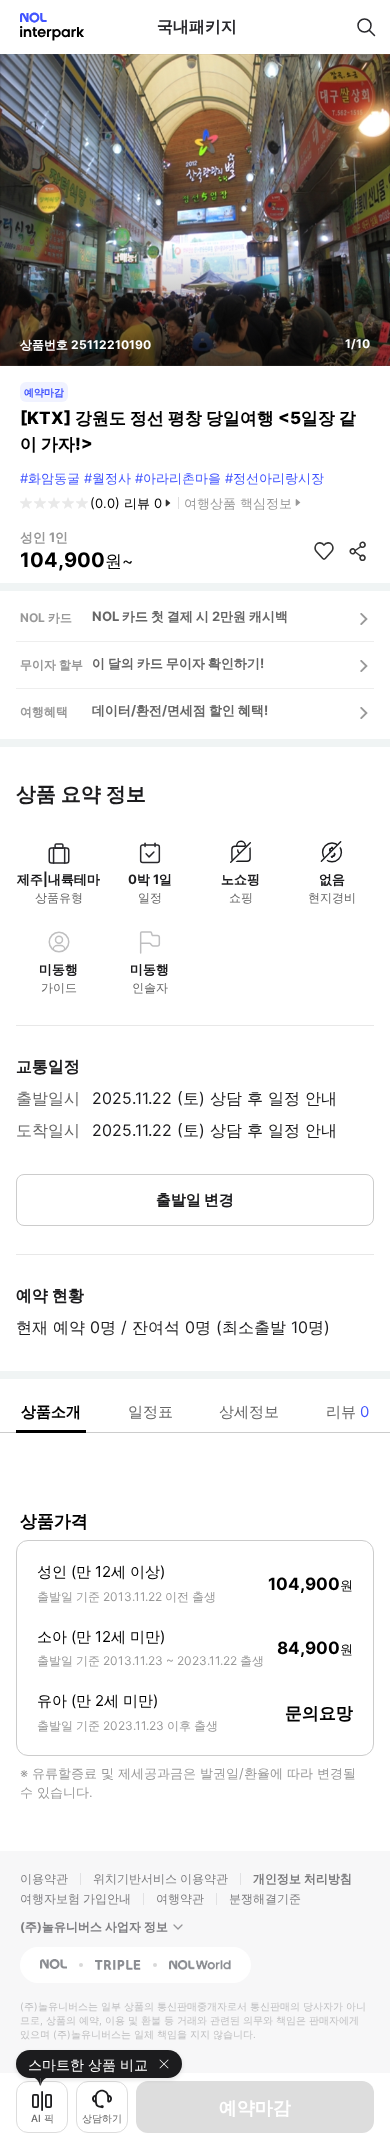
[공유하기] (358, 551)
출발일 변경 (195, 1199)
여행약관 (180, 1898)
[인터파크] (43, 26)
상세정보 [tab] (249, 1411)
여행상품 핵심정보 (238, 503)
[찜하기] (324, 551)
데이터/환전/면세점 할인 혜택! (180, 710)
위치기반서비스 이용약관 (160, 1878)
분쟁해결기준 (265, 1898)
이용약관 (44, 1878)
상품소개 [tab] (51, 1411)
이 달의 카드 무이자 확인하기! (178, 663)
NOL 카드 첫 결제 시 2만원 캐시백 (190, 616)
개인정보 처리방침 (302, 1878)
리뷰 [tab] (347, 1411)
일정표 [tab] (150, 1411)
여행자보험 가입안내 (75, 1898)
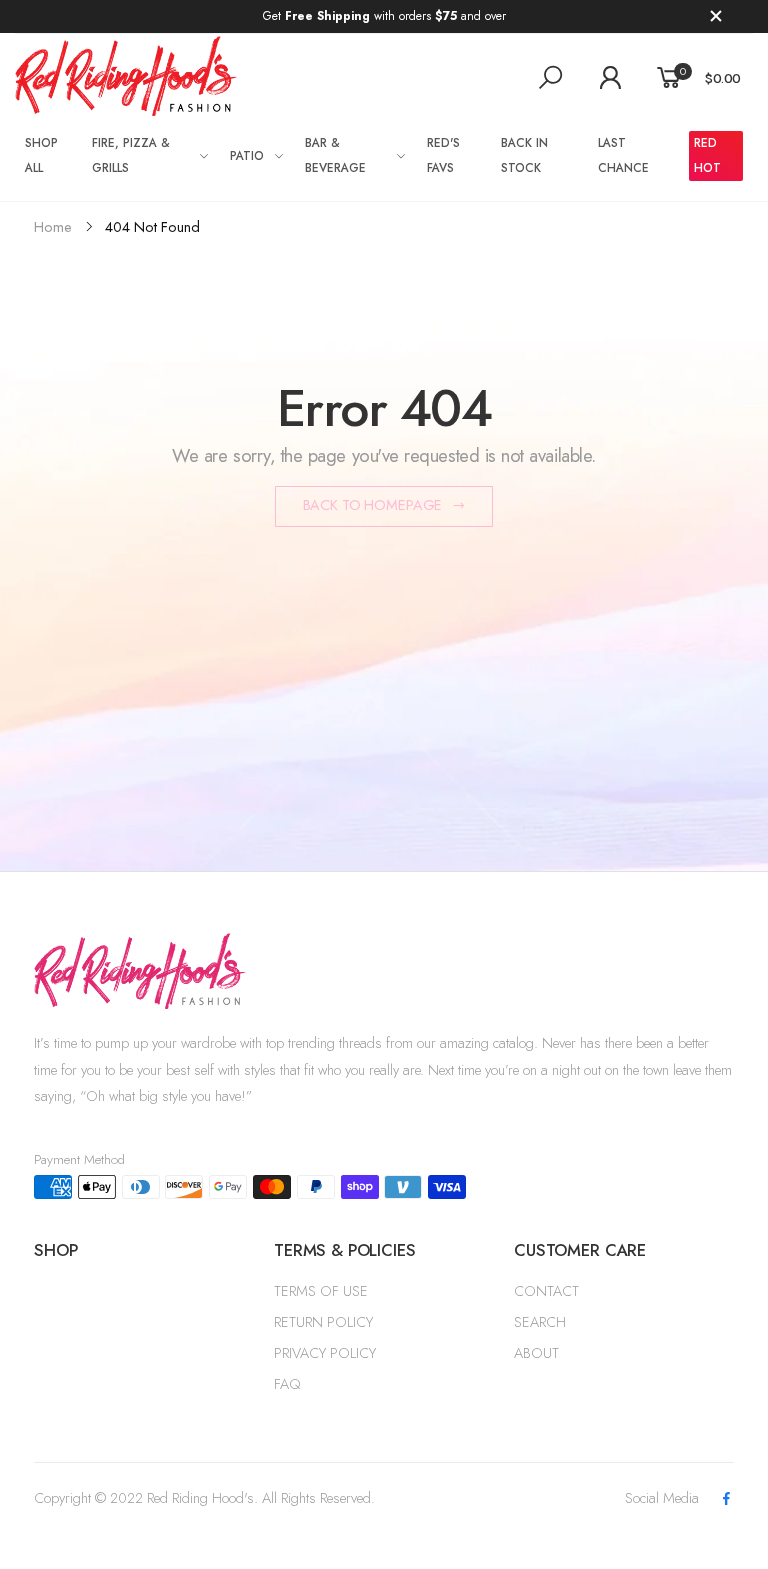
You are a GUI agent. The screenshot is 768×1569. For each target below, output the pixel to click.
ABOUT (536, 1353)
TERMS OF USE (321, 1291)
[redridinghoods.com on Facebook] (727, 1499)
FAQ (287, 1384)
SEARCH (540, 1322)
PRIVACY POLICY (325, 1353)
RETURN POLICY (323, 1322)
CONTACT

---

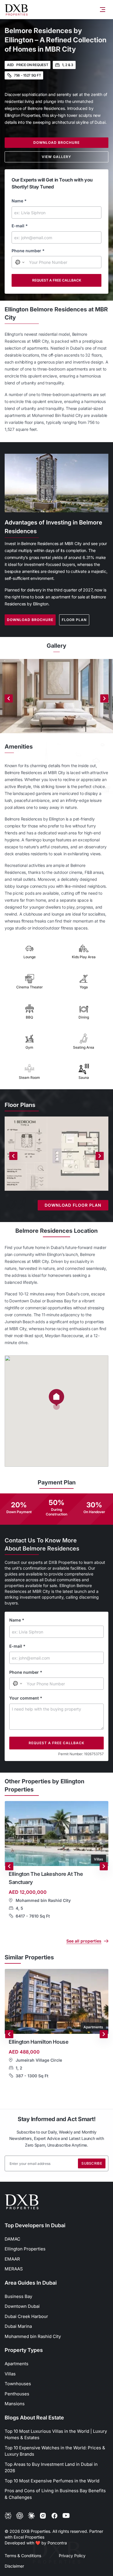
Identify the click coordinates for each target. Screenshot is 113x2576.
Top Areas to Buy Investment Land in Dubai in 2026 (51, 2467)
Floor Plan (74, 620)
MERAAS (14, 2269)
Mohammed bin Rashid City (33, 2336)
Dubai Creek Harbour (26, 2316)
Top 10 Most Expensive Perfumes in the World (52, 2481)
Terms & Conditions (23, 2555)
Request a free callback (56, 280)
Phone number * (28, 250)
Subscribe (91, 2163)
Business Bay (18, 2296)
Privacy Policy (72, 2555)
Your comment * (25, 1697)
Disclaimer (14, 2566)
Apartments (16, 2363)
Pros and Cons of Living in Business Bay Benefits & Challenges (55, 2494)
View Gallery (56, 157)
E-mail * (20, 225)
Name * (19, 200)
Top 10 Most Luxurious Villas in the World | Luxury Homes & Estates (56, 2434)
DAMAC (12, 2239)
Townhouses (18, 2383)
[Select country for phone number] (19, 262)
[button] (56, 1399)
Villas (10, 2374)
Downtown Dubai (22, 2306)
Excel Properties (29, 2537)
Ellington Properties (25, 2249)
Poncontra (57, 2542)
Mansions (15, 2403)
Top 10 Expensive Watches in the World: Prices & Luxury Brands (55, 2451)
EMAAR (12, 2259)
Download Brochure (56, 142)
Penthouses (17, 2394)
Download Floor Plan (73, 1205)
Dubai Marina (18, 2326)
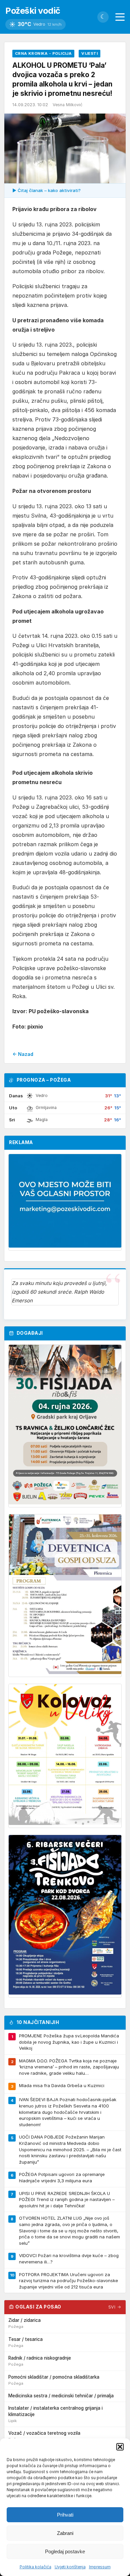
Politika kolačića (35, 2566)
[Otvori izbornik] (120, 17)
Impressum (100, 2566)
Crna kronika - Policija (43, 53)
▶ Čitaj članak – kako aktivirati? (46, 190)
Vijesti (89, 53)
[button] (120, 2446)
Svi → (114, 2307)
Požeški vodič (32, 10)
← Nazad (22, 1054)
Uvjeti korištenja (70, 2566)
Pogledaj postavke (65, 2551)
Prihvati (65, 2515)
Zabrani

● **What to work on**: Scan the records above for the word "click". Show each line in which it appears.

● **Your response**:
You are a GUI agent. The screenshot is 768×1569. For each target below, output the pixel to click.
Identify the click coordinates for each target. Screenshot is 113x2576.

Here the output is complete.